As in $21.5 billion worth of borrowed money, according to state Controller John Chiang: $16.5 billion borrowed from some of the state's 1,000-plus special funds, plus $5 billion in "revenue anticipation notes," which are basically money borrowed from private investors.
But, Chiang, whose office writes the state's checks, says California is about out of stopgap tricks to pay its bills and keep all its programs running.
It's Chiang's job to wrestle with the state's day-to-day cash-flow problems while legislators and Gov. Arnold Schwarzenegger haggle over the best way to close a humongous $40-billion gap between state spending plans and projected revenues over the next 17 months.
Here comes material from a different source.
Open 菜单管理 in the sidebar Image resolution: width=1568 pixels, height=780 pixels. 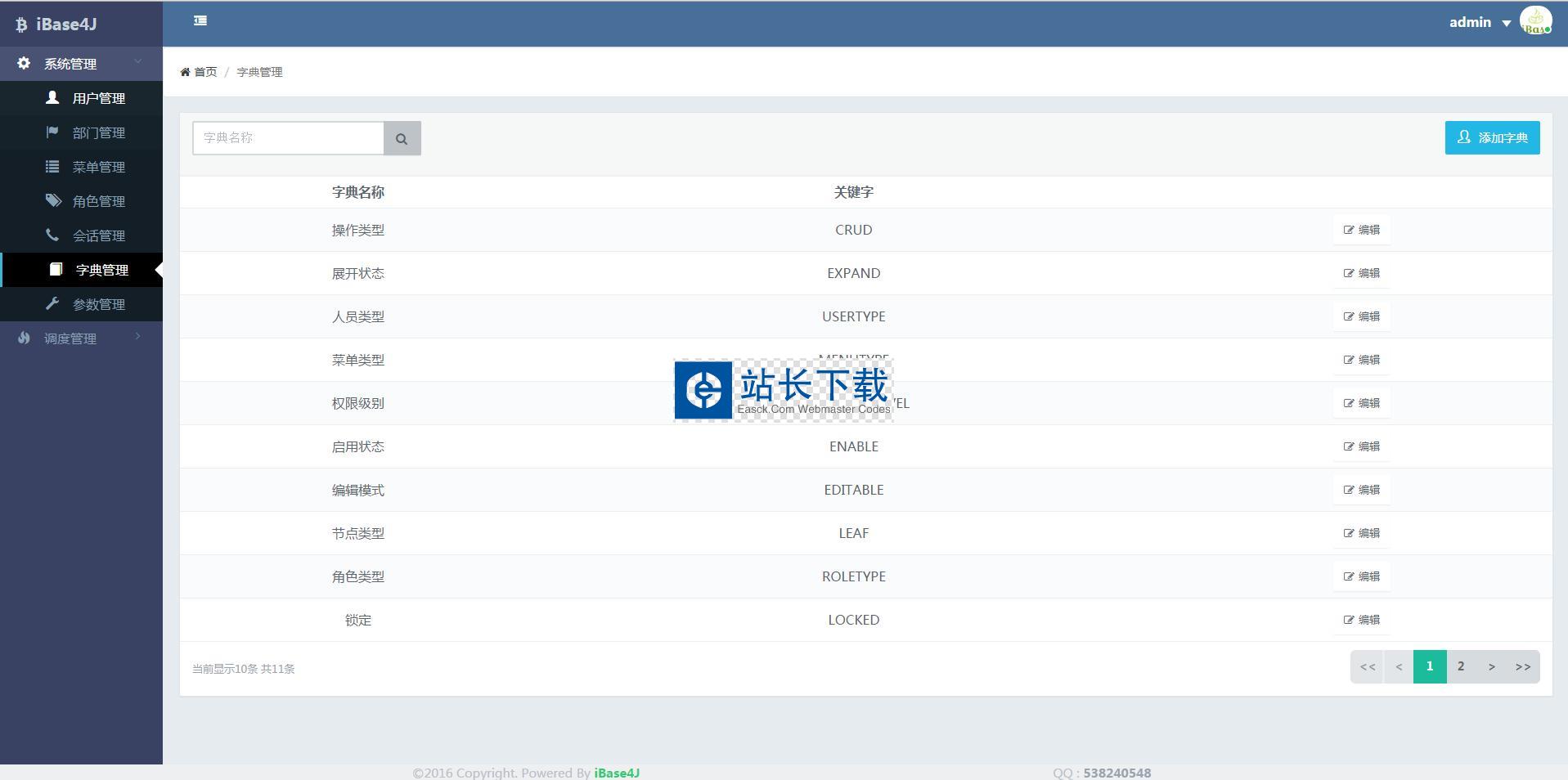pos(98,167)
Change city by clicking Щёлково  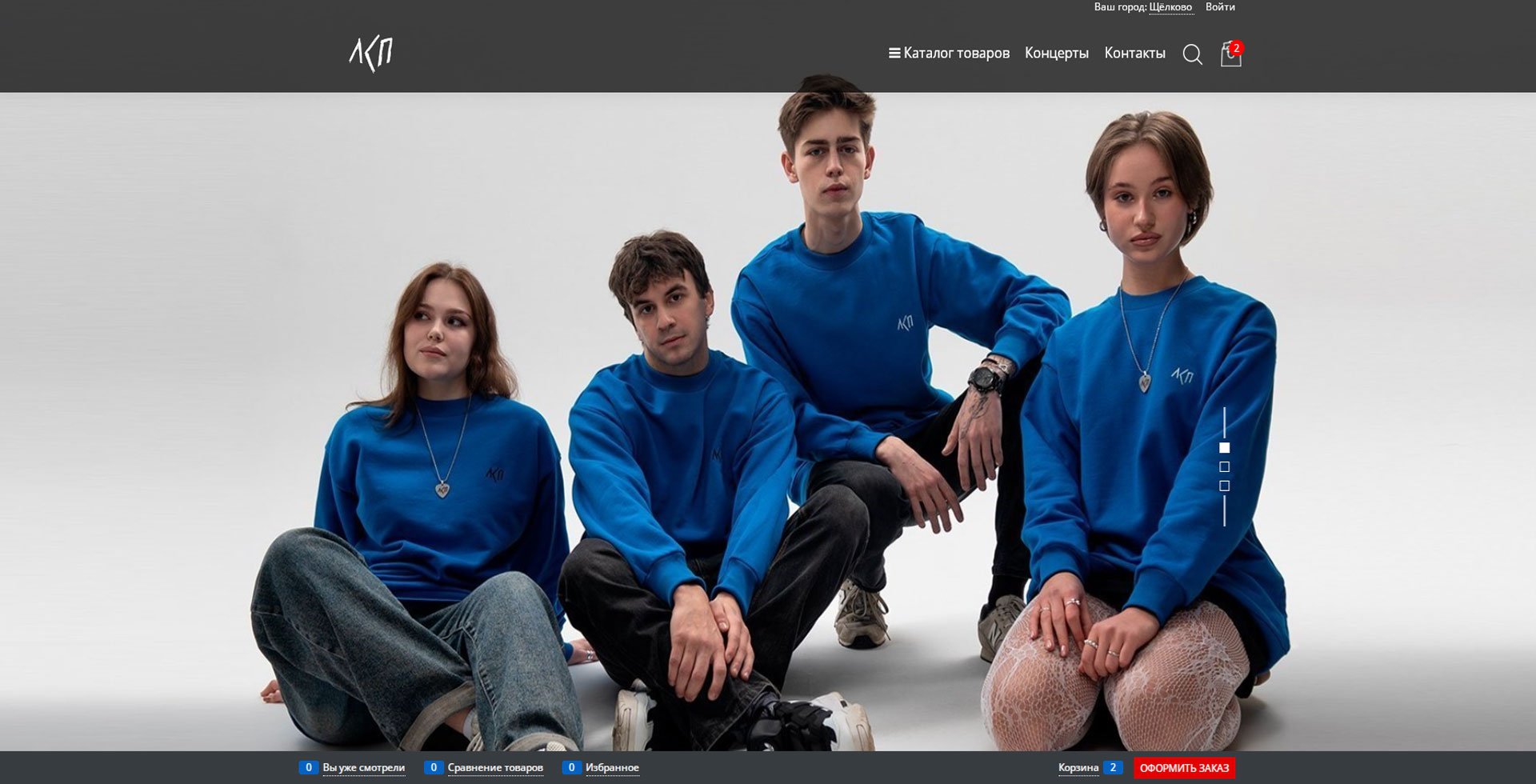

The controller says California is down to Plan D on its checklist of paying bills. Its cash reserves are piddling; the special funds it borrows from are tapped out, and no one in the private sector is going to lend it any cash at a reasonable interest rate.
(h/t to Calitics, which brought this to my attention.)
Accordingly,
[t]hat leaves what in state government circles are called "payment deferrals" and what in real life is called "stiffing your creditors."
So what would this mean to an unemployed college student like myself? Among other things:
- A halt in financial aide payments
- Enrollment caps in the schools to which I've applied
- Cuts in the General Education classes I would need to get my Associate Degree
Of course, this is all small potatoes compared with the problems faced by anyone in California who is un(der)employed, anyone who relies primarily on services like Healthy Families (like my parents do) for their children's medical bills, anyone who relies on CalWorks or the Employment Development department to help them find work (as I have in the not-too-distant past), not to mention all those who are employed on our state's myriad public works improvements (the Cypress Avenue Bridge up here in Redding is just one example of projects to be affected).
And for high-speed rail enthusiasts like myself who supported ardently and voted for Proposition 1A? Well, we won't be seeing that anytime soon, either. Not to mention local light-rail networks like BART which are currently mulling either service cuts or fee hikes.
FC Chiang was quoted in the Bee article as saying that the painful decision not to pay out US$3.7 billion in state checks is the equivalent of "pulling the trigger."
And how does the California Yacht Party, and the Assembly Yacht Partisans respond?
By holding out for tax-cuts that can't even theoretically be made. They've gone from wanting to cut bone to wanting to harvest vital internal organs.
But so long as the state's two-thirds rule for passing a budget remains in effect, this is what we'll get.
It should be evident to everyone in the state (yes, even the bloody fiscal dead-enders who populate the state) that after the past eight years, but especially the past six, the Republicans aren't fit to run so much as a corner store.
Thanks a lot, Ah-nuld. Thanks a lot, Yacht Party. Thanks for deferring the dreams of so many.